* What the task asks
Scan the material below for the word "Given", then copy every line in which it appears.

* Data for analysis
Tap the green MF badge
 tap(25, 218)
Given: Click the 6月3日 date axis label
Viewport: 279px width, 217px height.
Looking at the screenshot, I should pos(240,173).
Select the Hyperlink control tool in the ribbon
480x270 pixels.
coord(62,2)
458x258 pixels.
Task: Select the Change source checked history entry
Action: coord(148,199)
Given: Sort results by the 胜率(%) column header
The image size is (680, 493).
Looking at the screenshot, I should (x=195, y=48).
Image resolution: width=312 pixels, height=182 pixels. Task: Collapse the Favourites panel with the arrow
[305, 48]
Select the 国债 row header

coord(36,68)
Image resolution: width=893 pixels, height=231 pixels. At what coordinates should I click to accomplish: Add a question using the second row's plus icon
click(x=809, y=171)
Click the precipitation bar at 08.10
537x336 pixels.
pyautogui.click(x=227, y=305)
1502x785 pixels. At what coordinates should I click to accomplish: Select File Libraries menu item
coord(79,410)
...
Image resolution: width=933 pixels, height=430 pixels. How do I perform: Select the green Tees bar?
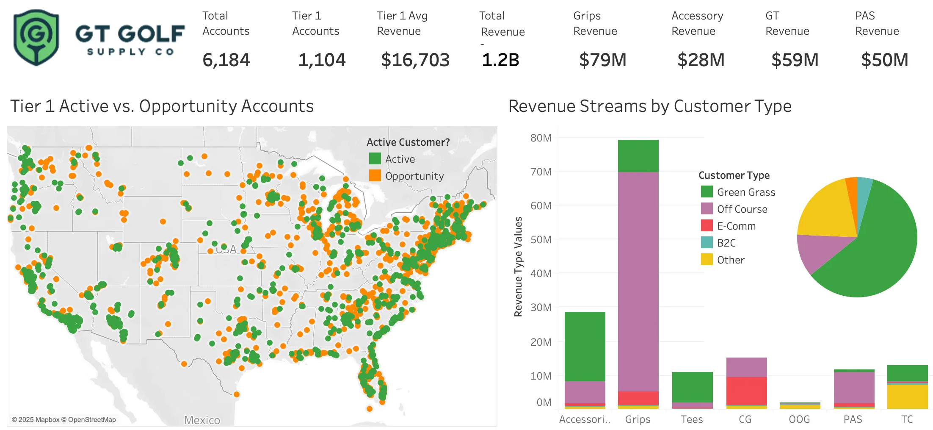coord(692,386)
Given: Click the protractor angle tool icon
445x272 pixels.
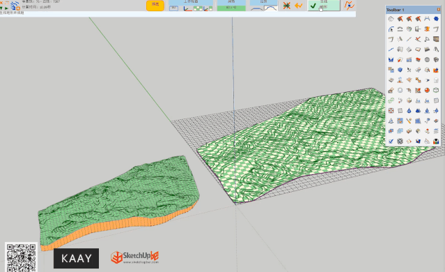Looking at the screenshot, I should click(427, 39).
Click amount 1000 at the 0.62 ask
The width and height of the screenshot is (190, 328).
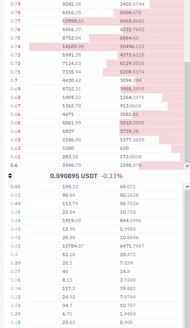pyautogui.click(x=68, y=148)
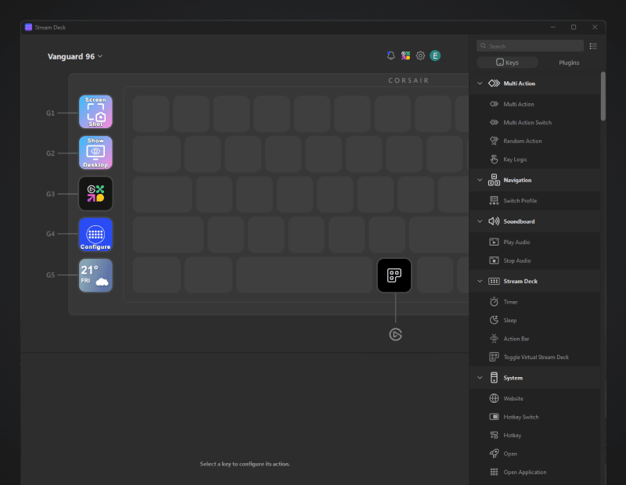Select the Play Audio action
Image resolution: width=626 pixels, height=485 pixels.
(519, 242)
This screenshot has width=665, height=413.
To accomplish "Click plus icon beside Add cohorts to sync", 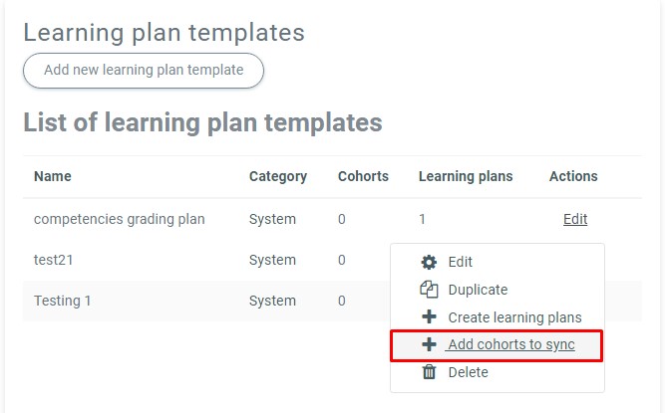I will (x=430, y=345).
--
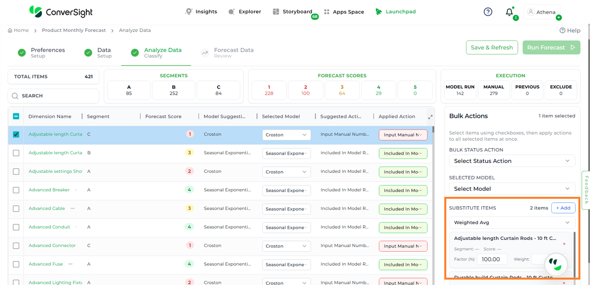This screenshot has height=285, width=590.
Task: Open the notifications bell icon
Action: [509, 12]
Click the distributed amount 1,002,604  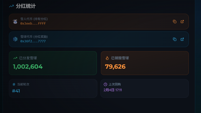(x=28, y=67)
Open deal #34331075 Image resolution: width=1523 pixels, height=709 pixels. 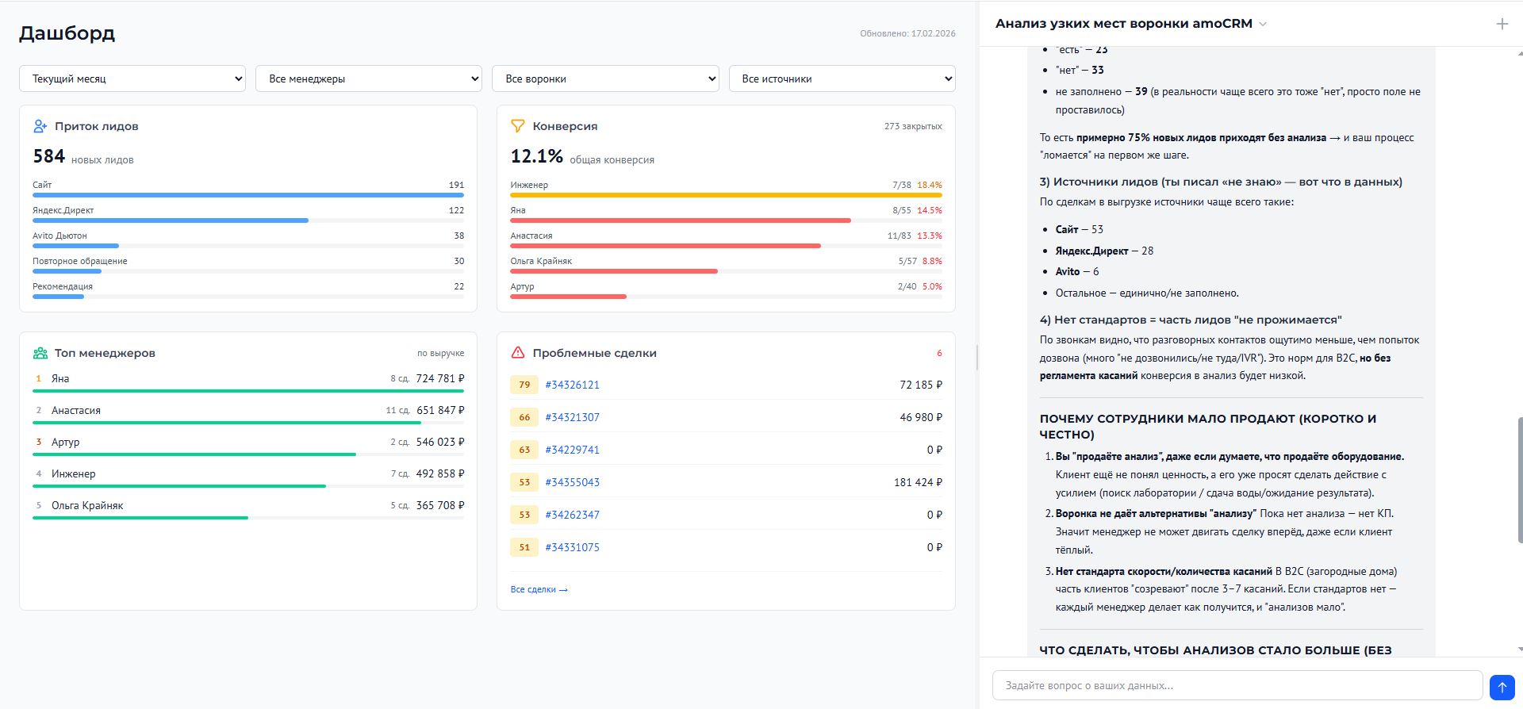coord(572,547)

* Written response
Given: Click the 6月3日 date axis label
Given: Sort results by the 胜率(%) column header
Given: Click the protractor angle tool icon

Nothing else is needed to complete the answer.